Taking his cue from Admiral David Farragut at the Aug. 5, 1864, Battle of Mobile Bay, Jindal shouted to his minions on the fourth floor of the State Capitol something that sounded like, “Damn the Constitution, full speed ahead!”
Or maybe it was, “Damn the legal costs, full speed ahead!”
He said it kinda fast, so it was hard to understand, really.
It might have even been, “Damn those Republican judges, full appeal ahead!”
Kelley’s ruling was “wrong-headed” and “a travesty for parents across Louisiana,” Jindal sniffed after last November’s setback. We’re not sure of “wrong-headed” is an acceptable term in a court of law but hey, he’s the governor so who are we to quibble? After all, legend has it that a Texas cowboy in the old West successfully defended himself on a murder charge with the defense that his late adversary “needed killing.”
“We are optimistic this decision will be reversed,” said State Education Superintendent John White (An attempt by LouisianaVoice to determine from which law school White holds his juris doctorate was unsuccessful.)
“We are disappointed in the court’s ruling and we look forward to a successful appeal,” Piyush said of Morvant’s ruling on the pension plan. “We’re confident that the bill was constitutionally passed,” he added. (As with White, efforts to learn where the governor obtained his degree in constitutional law were fruitless.)

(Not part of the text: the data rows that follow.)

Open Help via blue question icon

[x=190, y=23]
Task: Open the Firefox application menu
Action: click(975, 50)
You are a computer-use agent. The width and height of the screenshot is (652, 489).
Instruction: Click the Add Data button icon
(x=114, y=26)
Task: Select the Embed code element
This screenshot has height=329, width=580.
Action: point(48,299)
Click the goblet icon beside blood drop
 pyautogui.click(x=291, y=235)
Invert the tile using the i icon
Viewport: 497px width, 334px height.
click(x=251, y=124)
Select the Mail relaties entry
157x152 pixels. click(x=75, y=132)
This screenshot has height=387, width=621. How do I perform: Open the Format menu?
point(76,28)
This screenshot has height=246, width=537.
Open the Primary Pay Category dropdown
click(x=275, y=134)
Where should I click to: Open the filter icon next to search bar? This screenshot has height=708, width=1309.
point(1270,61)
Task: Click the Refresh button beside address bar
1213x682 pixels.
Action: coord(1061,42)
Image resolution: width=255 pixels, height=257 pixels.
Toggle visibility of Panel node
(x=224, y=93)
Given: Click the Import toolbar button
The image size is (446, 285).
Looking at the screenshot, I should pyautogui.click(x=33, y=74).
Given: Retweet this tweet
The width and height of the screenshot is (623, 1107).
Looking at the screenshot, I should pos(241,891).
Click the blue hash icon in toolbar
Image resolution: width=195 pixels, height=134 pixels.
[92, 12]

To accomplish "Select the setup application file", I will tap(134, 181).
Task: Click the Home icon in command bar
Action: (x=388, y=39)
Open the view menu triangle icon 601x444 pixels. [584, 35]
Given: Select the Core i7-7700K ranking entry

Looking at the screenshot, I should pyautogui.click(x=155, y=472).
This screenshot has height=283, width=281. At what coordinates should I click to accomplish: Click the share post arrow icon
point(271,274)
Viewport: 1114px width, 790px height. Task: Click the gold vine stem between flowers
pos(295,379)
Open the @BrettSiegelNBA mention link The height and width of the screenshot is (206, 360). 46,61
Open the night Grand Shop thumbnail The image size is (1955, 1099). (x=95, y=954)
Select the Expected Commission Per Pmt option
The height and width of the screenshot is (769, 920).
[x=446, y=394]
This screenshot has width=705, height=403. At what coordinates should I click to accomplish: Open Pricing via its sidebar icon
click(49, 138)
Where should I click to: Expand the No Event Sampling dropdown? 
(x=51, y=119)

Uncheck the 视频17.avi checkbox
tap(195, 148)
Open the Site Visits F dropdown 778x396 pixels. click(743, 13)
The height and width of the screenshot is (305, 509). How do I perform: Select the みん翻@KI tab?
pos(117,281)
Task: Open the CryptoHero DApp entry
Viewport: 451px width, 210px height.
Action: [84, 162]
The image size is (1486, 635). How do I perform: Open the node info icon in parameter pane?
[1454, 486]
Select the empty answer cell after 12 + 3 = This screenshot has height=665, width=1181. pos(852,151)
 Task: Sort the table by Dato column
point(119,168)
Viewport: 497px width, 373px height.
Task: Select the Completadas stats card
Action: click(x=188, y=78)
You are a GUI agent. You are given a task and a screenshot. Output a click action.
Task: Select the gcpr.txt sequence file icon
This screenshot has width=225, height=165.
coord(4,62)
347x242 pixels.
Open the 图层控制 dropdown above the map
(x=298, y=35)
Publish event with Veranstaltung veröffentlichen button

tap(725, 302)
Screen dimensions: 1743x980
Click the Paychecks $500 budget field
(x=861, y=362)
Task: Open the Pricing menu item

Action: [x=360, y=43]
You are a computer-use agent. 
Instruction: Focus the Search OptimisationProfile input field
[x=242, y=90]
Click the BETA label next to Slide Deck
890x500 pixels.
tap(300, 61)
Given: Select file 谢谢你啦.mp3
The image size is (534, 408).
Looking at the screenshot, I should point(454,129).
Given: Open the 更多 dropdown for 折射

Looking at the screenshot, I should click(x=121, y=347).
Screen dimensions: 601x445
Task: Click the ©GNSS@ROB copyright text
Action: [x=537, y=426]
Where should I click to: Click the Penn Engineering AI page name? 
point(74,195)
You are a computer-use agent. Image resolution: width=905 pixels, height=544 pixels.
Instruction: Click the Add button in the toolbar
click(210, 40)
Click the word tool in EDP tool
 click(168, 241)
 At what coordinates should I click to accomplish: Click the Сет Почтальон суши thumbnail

So, having already spent thousands of dollars at the district court level, he now will contract with outside counsel (eschewing the attorney general’s office right across the Lake from the Capitol) to take both cases to the Louisiana Supreme Court.
Not only is he tossing good taxpayer money after bad, but he also is forcing the Retired State Employees Association of Louisiana, two teachers unions and dozens of local school boards to spend membership money and local tax dollars to continue the fight to uphold the lower court rulings.
Perhaps the governor should take a look at his latest poll numbers (37 percent approval rating) and try to understand that he can’t always get his way even though he and his $10 million campaign war chest did collect 66 percent of a 20 percent voter turnout in his re-election just over a year ago—against a field that included as his strongest opponent a school teacher with no money. And the teacher, Tara Hollis, still got 18 percent of the vote.
So what if 80 percent of the Louisiana voters stayed home? Sixty-six percent is a mandate!
A former middle school teacher said even as a child his mindset was such that he always had to have his way and that it was simply inconceivable that he might be wrong.
But this isn’t middle school and even by spending thousands more of taxpayer money, he still isn’t likely to get his way.
Ever see a governor throw a tantrum? Stand by. It might even qualify as a hissy fit.
Who you gonna call?
Constitution Busters, aka Bobby Jindal, Timmy Teepell and Jimmy Faircloth!